Leg Two (mid-December - February): Australia's Eastern Coast. Kiosh's dad lives on an acreage near Byron Bay, a hippie town on the eastern coast of Australia about 2 hours from Brisbane. We will be spending about a month there, relaxing and spending time with his family over the holidays. I'll be doing some visiting too - my best friend is a freshly minted law student at Bond University, which is just a few hours away from where we'll be. After Christmas, we'll see as much of the Gold Coast as possible, including Sydney and (if the stars happen to align correctly) the Barrier Reef. Our main enemy in Australia is distance - the country is effing huge.

Leg Three (February - April): India.
We'll probably spend around two months in India, although this leg may be extended depending on how the trip pans out. As we can't take guidebooks with us for any place further along our itinerary than Vietnam (because of the extra weight), and because I've been so busy reading up on the first few countries we'll be visiting, I can't report a detailed itinerary for India yet. To be honest, we'll probably plan this leg whilst chilling on Australian beaches (be jealous). Both of us, however, are extremely excited for this part of the trip. I've never been to India, and am incredibly excited go, while Kiosh spent extensive time there as a kid and is eager to go back.

Leg Four: The Rest! Other definites on our itinerary include Egypt; seeing some of China before taking the Trans-Siberian railway into Russia; and packing in as much of mainland and Mediterranean Europe (Barcelona, Paris, and Crete - oh, my!) as possible before the money runs out.
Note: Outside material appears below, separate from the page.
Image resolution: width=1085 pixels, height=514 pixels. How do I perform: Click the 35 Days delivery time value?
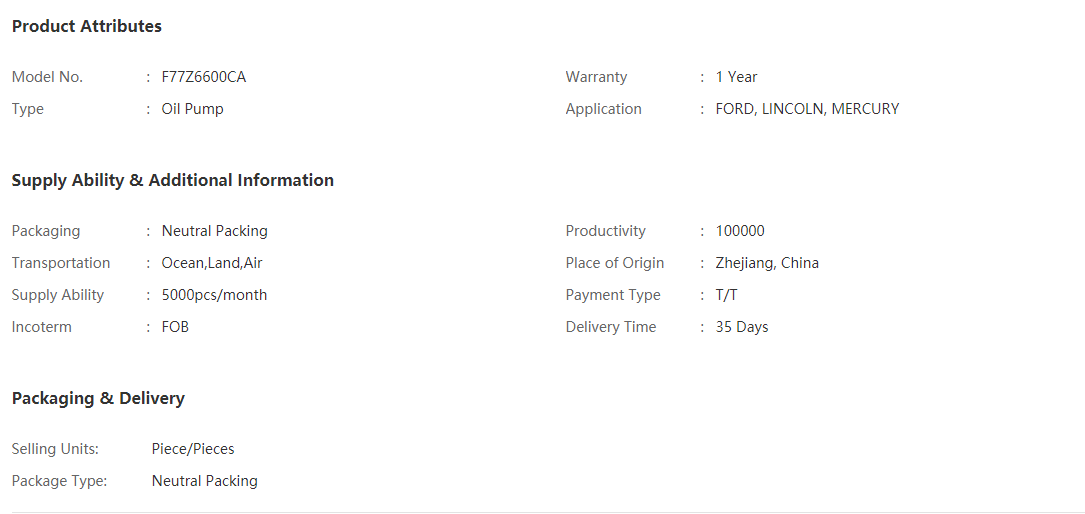[x=742, y=327]
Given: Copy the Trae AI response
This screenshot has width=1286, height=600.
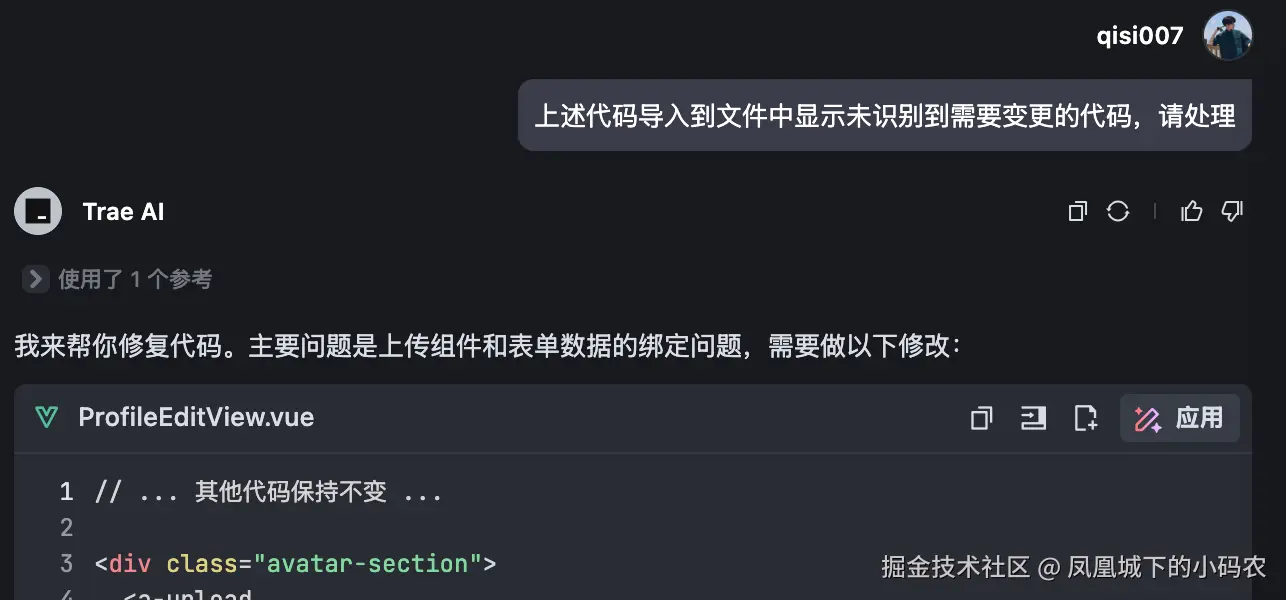Looking at the screenshot, I should 1077,211.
We'll probably be returning to Canada sometime next summer or fall, depending on how next year shapes up. I'm applying to grad schools right now, as well as internship opportunities abroad with CIDA, and Kiosh is thinking about teaching English in China for a year to practice his Mandarin. Our plans for 2010-2011 will have a definite impact on when we return.
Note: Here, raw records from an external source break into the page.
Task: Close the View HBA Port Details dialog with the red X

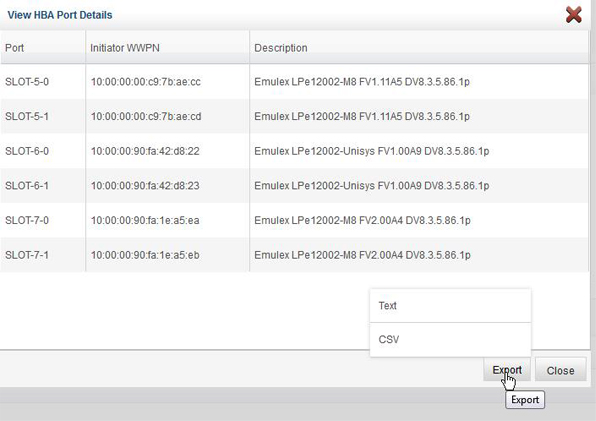Action: [x=574, y=15]
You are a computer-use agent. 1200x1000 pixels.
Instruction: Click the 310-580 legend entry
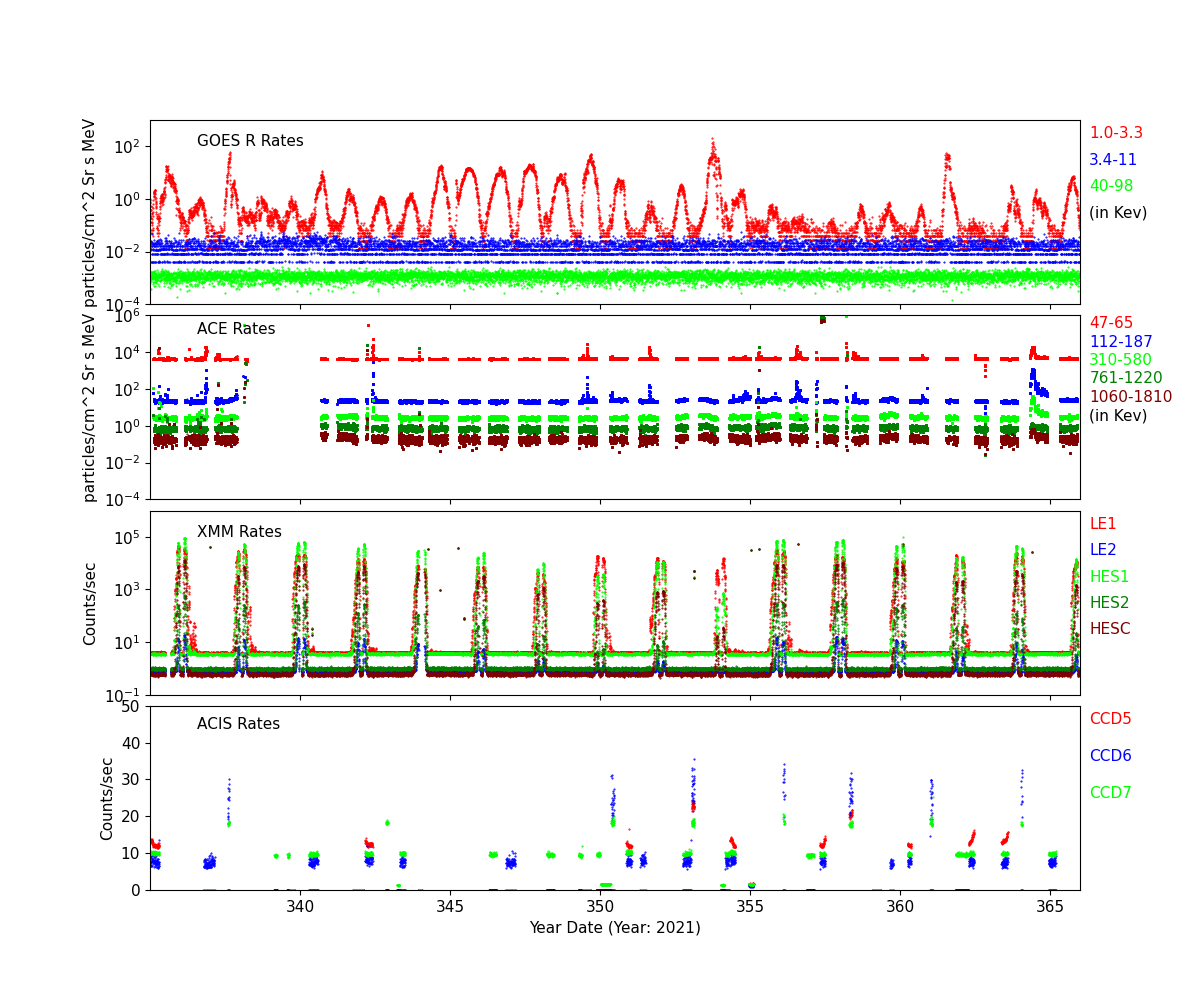[x=1120, y=360]
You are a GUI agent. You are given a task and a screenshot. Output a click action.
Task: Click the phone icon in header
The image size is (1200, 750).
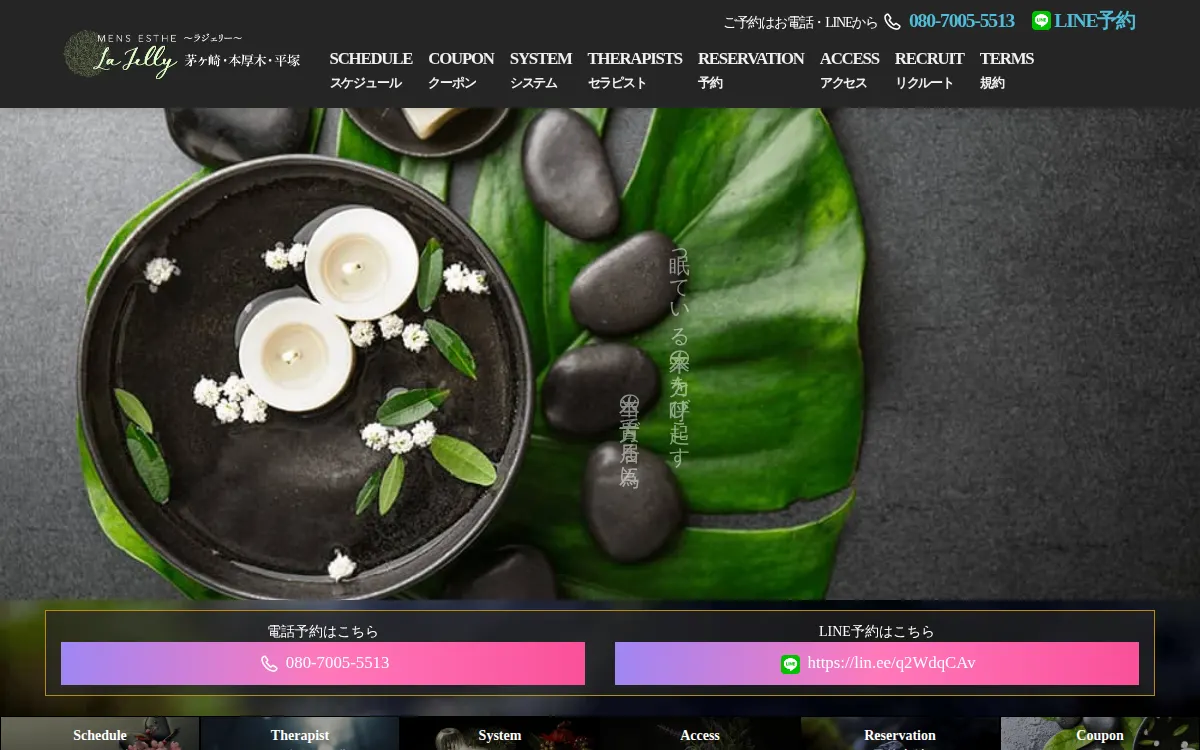click(x=892, y=22)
I've started this blog for the same reason you can't sneeze on Blogger without giving 2 million other twenty-something traveler blogs a cold: because it lets me update many folks at home in a single swoop; because it'll likely be fun and cathartic for me to ruminate on my overseas experiences while I bang them out on our 10.1" adorable little netbook; and because, as one of my professors pointed out, if we get captured by rebels or come down with swine flu, we'll want as many lines of communication open as possible.